1.9統計學方法 應用GraphPad prism 6.0統計軟件分析數據。計量資料比較采用兩獨立樣本的t檢驗。P<0.05為差異有統計學意義。

2 結 果

2.1實驗動物一般情況觀察 造模過程中正常氧培養組狀態良好，行為活潑，毛發光潤，飲食排便正常，無死亡出現。低氧培養組從活躍狀態轉入睡眠、安靜、少動狀態，食物飲水減少，體重降低，精神狀態低迷，病死率20%。病毒滴入實驗不會干擾常氧組大鼠的行為特征和活動。

2.2低氧性PAH模型的鑒定 常壓下持續通入10.0% O2培養4周的大鼠與正常情況下培養的大鼠相比，平均肺動脈壓力顯著升高，右心室明顯肥厚，差異有統計學意義(P<0.01或P<0.05)，平均頸總動脈壓差異無統計學意義(P>0.05)。提示低氧培養可以成功建立大鼠的低氧性PAH模型。見表1。

表1 低氧對照組與常氧對照組大鼠平均頸總動脈壓、平均肺動脈壓及RVHI的比較

2.3Adeno-p53轉染對大鼠頸總動脈壓及肺動脈壓的影響 低氧培養條件下，與低氧實驗Adeno-null組相比，低氧實驗Adeno-p53組肺動脈壓和RVHI降低，差異有統計學意義(P<0.05)，頸總動脈壓力差異無統計學意義(P>0.05)。提示p53消減可明顯減低低氧性PAH的肺動脈壓力。
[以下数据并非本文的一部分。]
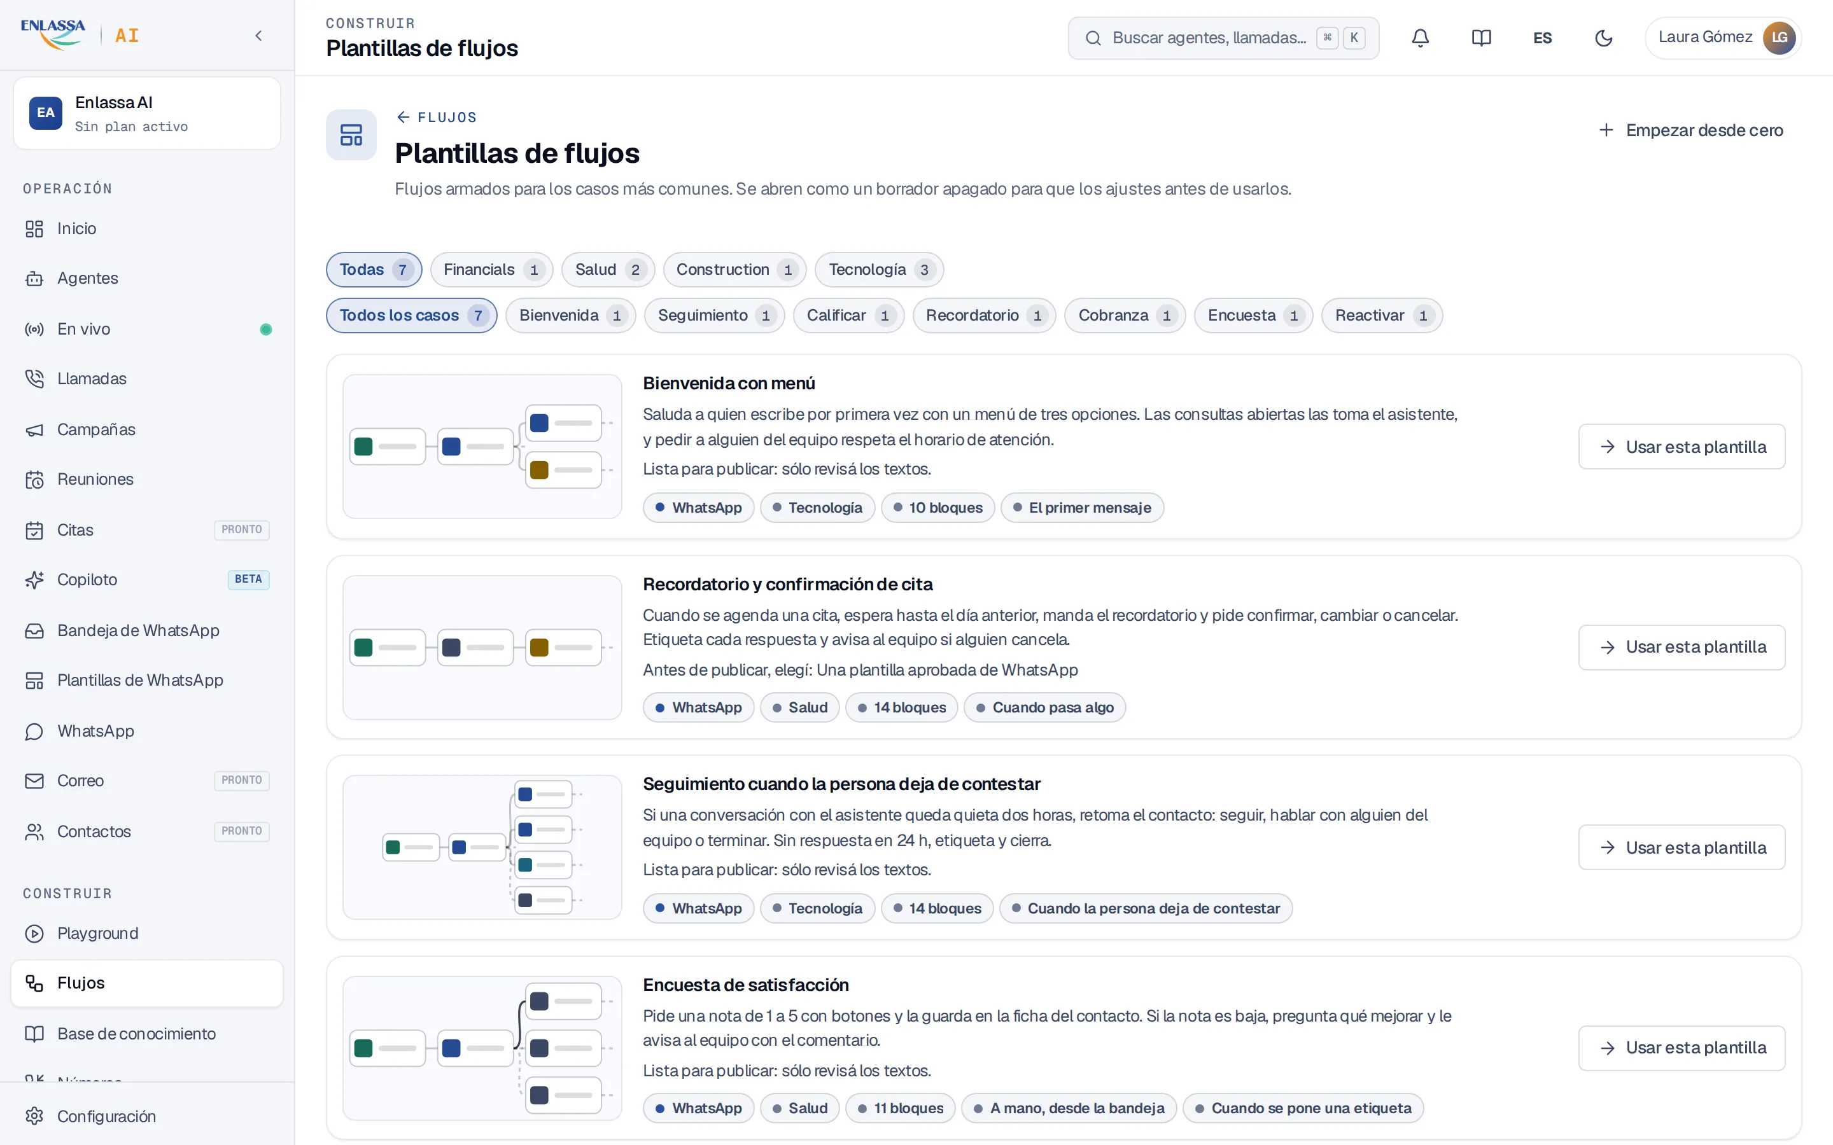1833x1145 pixels.
Task: Filter templates by Salud industry
Action: (x=607, y=270)
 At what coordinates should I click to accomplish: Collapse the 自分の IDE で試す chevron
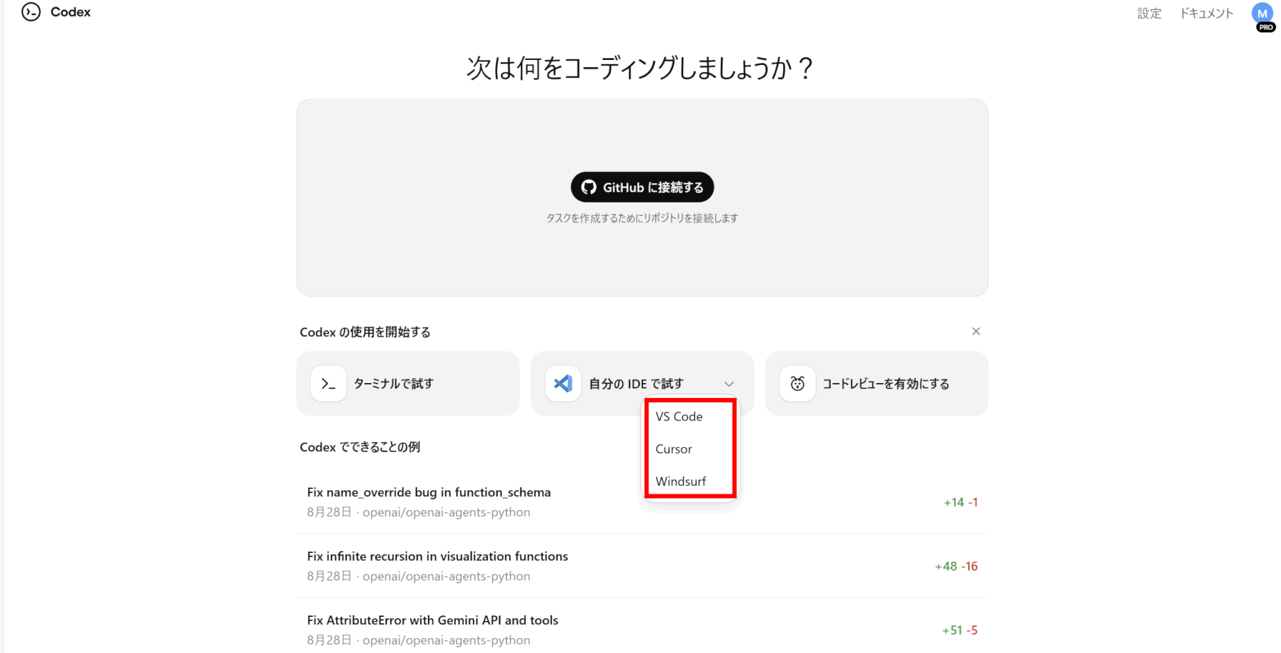(x=729, y=384)
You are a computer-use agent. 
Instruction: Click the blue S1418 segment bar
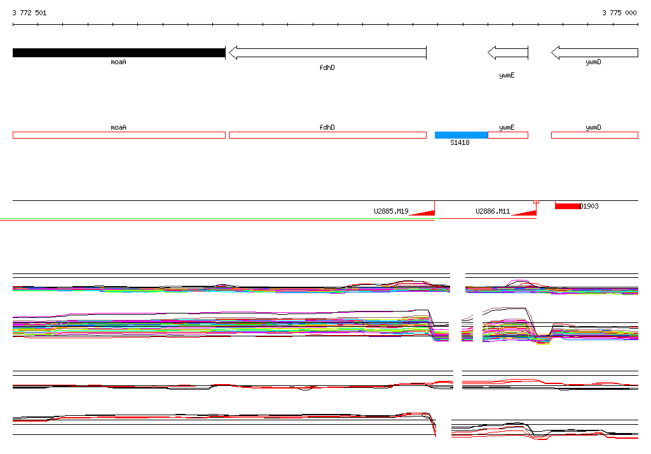point(462,135)
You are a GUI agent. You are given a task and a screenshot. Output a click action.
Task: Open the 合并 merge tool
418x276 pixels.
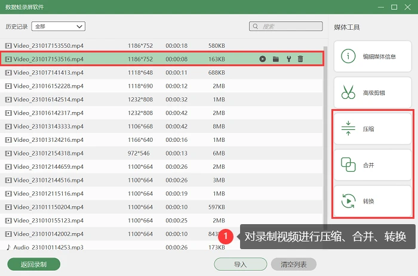[x=373, y=165]
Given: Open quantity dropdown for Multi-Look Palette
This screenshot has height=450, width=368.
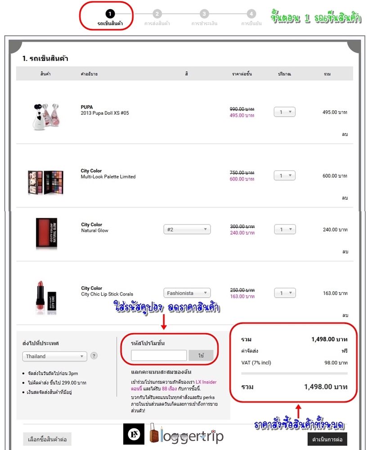Looking at the screenshot, I should (284, 176).
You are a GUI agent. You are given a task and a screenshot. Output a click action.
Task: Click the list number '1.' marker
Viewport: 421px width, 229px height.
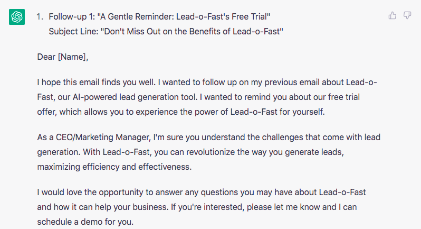click(x=40, y=17)
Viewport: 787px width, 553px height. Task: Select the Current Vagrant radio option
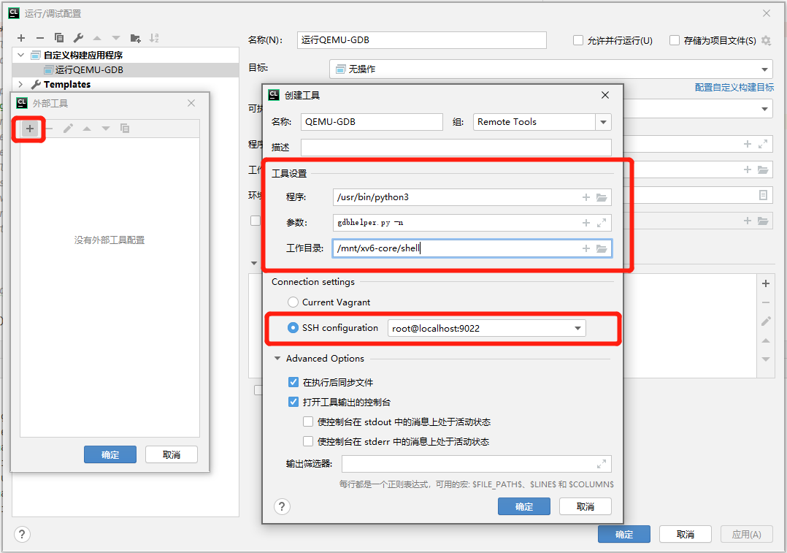point(293,302)

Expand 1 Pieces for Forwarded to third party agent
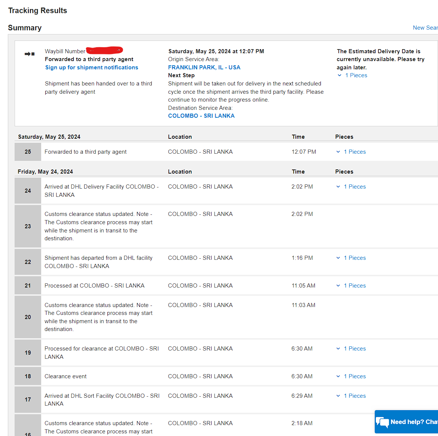(351, 152)
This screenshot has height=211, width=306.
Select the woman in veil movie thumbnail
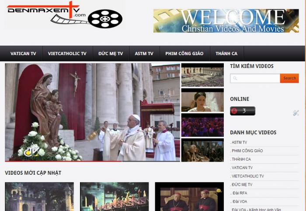(202, 100)
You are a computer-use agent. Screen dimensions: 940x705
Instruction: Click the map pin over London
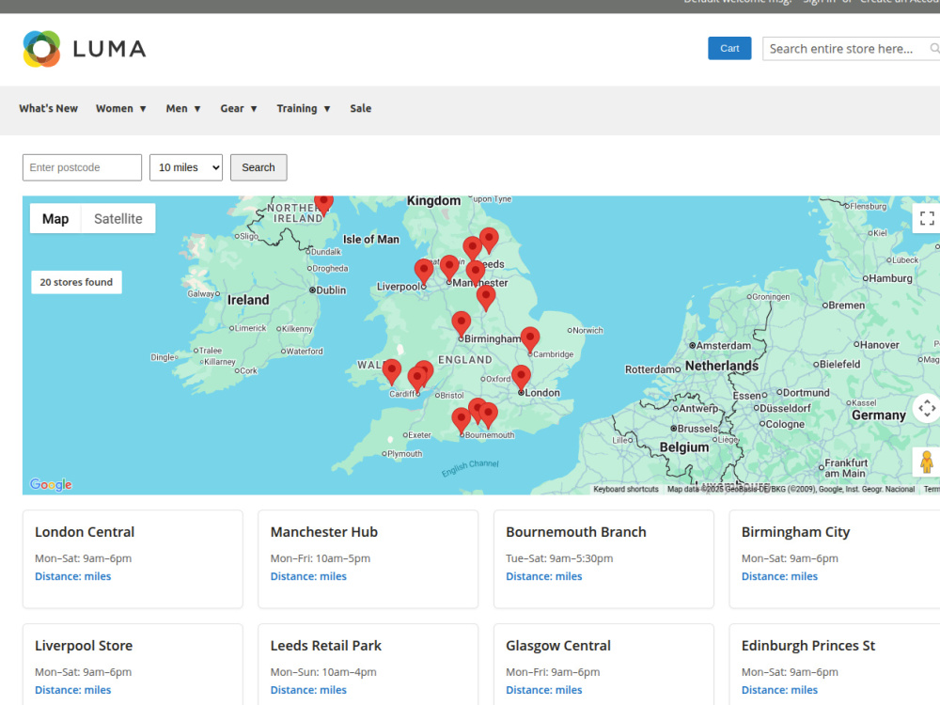point(521,378)
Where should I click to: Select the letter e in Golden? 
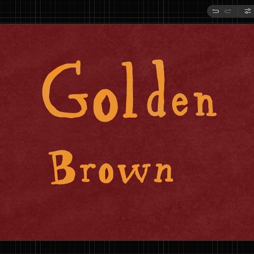tap(180, 105)
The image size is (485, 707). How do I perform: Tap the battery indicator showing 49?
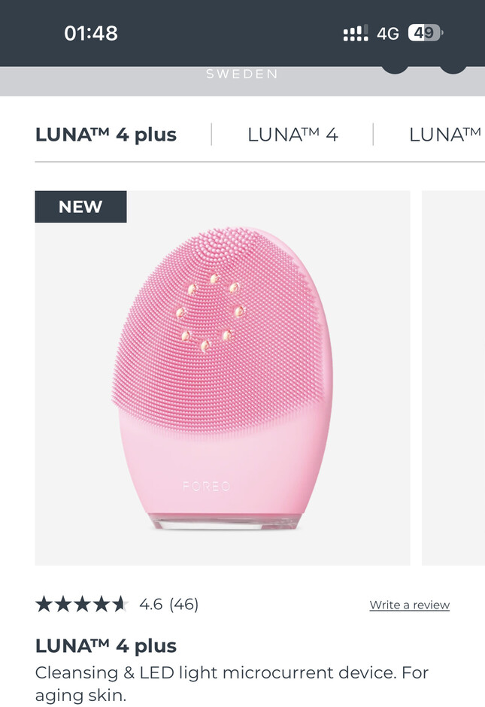[425, 33]
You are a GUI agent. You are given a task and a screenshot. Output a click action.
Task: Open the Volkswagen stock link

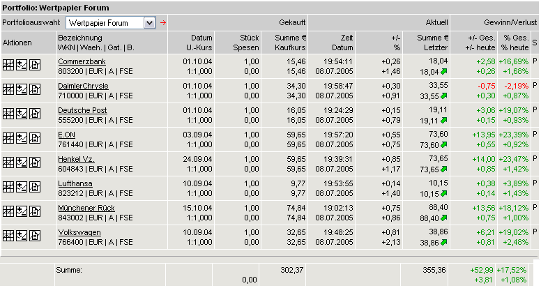point(79,232)
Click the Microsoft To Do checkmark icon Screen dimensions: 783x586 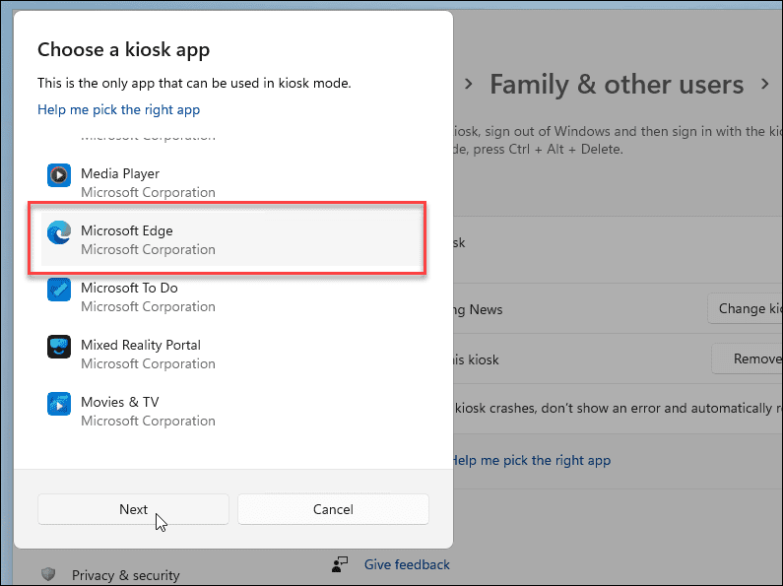coord(59,290)
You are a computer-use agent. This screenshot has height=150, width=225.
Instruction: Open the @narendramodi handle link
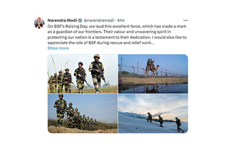99,20
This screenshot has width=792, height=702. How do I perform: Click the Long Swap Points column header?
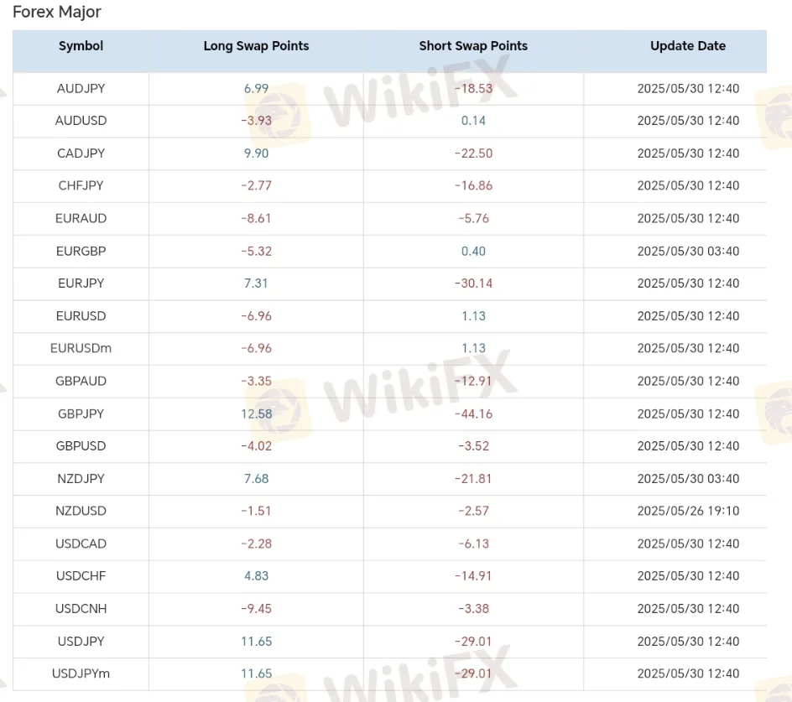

見表2。

表2 低氧條件下Adeno-P53轉染對大鼠頸總動脈壓及肺動脈壓及RVHI的影響

2.4Adeno-p53轉染后檢測各組大鼠肺動脈平滑肌細胞的凋亡情況 低氧實驗Adeno-p53組的肺動脈平滑肌細胞的凋亡指數顯著高于低氧實驗Adeno-null組及低氧對照組，低氧實驗Adeno-null組和低氧實驗Adeno-p53組細胞凋亡指數高于常氧對照組，常氧實驗Adeno-null組和常氧實驗Adeno-p53組大鼠肺動脈平滑肌細胞的凋亡指數高于常氧對照組大鼠，差異有統計學意義(P<0.05)。提示p53消減會促進大鼠肺動脈平滑肌細胞的凋亡，同時亦增加低氧性PAH模型中肺動脈平滑肌細胞的凋亡。見表3，4，圖1。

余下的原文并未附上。